Coffee is one of life’s great pleasures, and public appreciation for nuance and taste is a far cry from the canned Folgers or diner sludge of yesteryear. Coffee can be just as complex as wine, with special growing techniques, rigorous quality standards and careful attention paid to climate and terroir. Roasters are now experimenting with techniques like fermentation and carbonic maceration — often used in Beaujolais wines — to unlock new flavors and textures.
Luckily, caffeinated Washingtonians can explore those flavors and more at Café Unido, located in Union Market. Partners Benito Bermudez and Mario Castrellon started Café Unido in Panama eight years ago, where they were the only Panamanian company buying specialty lots directly from producers at origin. A decade later, the pair operates seven cafes and has built longstanding relationships with most of the specialty coffee producers in Panama.
They’ve brought this focus on a hyperlocal coffee scene to a cozy and sunny spot in La Cosecha, serving up not just the rarest of Panamanian coffees — the Geisha — but also a rotating offering of micro-lot coffees, iced drinks, baked goods and more.
“The idea of opening our first U.S. shop in a Latin American-themed market with other great vendors and ambassadors of Latino culture and gastronomy seemed like the perfect space to represent Panamanian coffee,” says Feres Yebaile, one of Café Unido’s DC partners. “So far, the reception and engagement has been great.”
Café Unido’s model focuses not just on good coffee, but on corporate responsibility, dedicating a percentage of sales to social and environmental projects in coffee-growing areas of Panama.

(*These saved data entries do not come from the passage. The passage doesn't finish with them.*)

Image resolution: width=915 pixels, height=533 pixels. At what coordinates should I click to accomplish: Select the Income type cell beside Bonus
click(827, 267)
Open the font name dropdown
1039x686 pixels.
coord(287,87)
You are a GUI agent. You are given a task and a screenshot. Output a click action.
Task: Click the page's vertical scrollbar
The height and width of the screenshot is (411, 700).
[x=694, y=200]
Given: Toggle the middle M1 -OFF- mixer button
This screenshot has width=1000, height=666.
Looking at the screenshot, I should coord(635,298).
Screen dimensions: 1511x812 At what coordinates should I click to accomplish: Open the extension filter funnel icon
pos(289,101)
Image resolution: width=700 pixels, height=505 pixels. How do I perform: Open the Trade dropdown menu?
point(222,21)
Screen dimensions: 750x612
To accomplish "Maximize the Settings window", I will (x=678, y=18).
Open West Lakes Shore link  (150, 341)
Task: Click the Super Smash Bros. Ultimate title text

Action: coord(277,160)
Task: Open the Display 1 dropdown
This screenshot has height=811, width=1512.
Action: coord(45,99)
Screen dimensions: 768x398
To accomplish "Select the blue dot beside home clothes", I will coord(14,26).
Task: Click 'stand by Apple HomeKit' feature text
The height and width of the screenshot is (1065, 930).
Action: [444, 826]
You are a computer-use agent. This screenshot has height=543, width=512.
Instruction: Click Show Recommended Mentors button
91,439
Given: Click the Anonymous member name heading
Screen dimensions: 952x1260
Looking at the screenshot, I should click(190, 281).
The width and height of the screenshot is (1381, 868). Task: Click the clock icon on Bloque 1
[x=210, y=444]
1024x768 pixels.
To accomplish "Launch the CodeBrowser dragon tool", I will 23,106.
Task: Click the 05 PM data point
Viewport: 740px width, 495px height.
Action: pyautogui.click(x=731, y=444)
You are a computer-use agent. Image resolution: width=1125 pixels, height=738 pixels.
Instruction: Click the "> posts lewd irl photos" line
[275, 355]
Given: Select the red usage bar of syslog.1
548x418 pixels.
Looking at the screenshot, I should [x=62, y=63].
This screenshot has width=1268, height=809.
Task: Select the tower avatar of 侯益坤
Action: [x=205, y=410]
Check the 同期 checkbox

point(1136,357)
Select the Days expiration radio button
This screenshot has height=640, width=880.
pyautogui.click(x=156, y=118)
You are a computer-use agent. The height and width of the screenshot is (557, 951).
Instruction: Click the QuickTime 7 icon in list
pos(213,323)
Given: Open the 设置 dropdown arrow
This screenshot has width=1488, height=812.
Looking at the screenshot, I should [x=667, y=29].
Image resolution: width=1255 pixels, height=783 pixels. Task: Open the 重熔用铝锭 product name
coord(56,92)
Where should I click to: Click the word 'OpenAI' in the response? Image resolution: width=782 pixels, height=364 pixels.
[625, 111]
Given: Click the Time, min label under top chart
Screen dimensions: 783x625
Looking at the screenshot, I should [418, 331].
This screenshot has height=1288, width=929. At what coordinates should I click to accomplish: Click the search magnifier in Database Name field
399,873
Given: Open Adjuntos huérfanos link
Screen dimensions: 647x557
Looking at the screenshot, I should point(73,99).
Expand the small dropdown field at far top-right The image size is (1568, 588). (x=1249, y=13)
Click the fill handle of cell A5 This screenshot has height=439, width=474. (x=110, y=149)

The cafe also supports local farmers and suppliers. It chooses to source responsibly, a phrase you may have come across in the coffee aisle at Whole Foods. This means the coffee comes from producers who meet the requirements of programs like Fairtrade, AAA Nespresso, the Rainforest Alliance or C.A.F.E. Practices. Each of these programs evaluate whether coffee producers comply with a minimum level of good environmental and social practices.
Panama is home to a wide variety of coffee varieties, and the star of the show at Café Unido is the washed, or natural, Panama Geisha. This coffee undergoes anaerobic fermentation and an exacting process: The cafe uses a precise ratio of coffee to water (about 1 part coffee to 15 or 16 parts water) and a medium/fine grind — the same consistency as a scoop of sand you’d find at Rehoboth. Using a gooseneck kettle, they pour filtered, soft water at a precise temperature (between 199 and 203 degrees Fahrenheit) in circular motions around the conical filter that contains the ground Geisha.
When it’s ready, they’ll serve it in a glass Hario decanter paired with a thick ceramic cup, so guests can pour their desired amount and take in the sensory experience. It’s a smooth, creamy drink (not from milk) that’s quite complex: I picked up jasmine, green tea and orange rind notes, and others might sense notes of honey, mango or cantaloupe. If you don’t want it hot, you can also try out an iced espresso or another cold drink.
For Feres, “A pour over is one of my favorite ways to brew a Panama Geisha because it really highlights the origin flavors in a clear way.”
At over $130 per pound, this coffee is beyond the reach of most of us for home-brewing. But you can always swing by Café Unido and explore the coffee, and the ritual, for yourself.